Corporate Authors:HIV Prevention Trials Network 064 (HTPN) Study Team
Pubmed Central ID:PMC4988035
Funding:U01 AI069418/AI/NIAID NIH HHS/United States
UM1 AI069418/AI/NIAID NIH HHS/United States
We sought to understand the multilevel syndemic factors that are concurrently contributing to the HIV epidemic among women living in the US. We specifically examined community, network, dyadic, and individual factors to explain HIV vulnerability within a socioecological framework.
We gathered qualitative data (120 interviews and 31 focus groups) from a subset of women ages 18–44 years (N = 2,099) enrolled in the HPTN 064 HIV seroincidence estimation study across 10 US communities. We analyzed data from 4 diverse locations: Atlanta, New York City (the Bronx), Raleigh, and Washington, DC. Data were thematically coded using grounded theory methodology.

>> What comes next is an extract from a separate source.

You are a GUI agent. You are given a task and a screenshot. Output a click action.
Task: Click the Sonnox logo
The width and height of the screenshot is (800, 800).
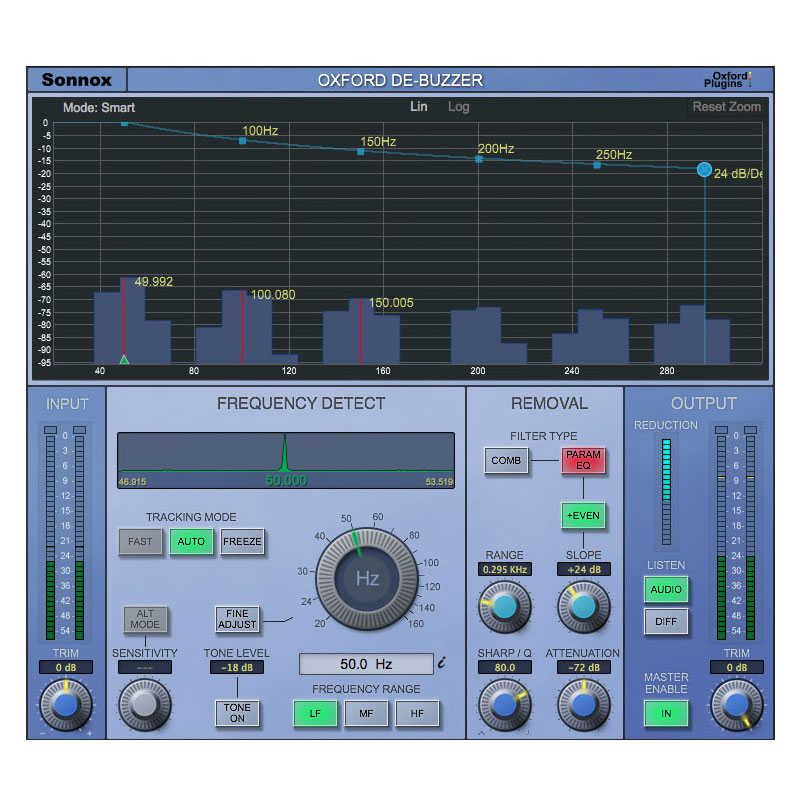tap(77, 80)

Intercoder reliability was assessed to evaluate consistency of team-based coding practices.
The following themes were identified at 4 levels including 1) exosystem (community): poverty prevalence, discrimination, gender imbalances, community violence, and housing challenges; 2) mesosystem (network): organizational social support and sexual concurrency; 3) microsystem (dyadic): sex exchange, interpersonal social support, intimate partner violence; and 4) individual: HIV/STI awareness, risk taking, and substance use. A strong theme emerged with over 80 % of responses linked to the fundamental role of financial insecurity underlying risk-taking behavioral pathways.
Multilevel syndemic factors contribute to women’s vulnerability to HIV in the US. Financial insecurity is a predominant theme, suggesting the need for tailored programming for women to reduce HIV risk.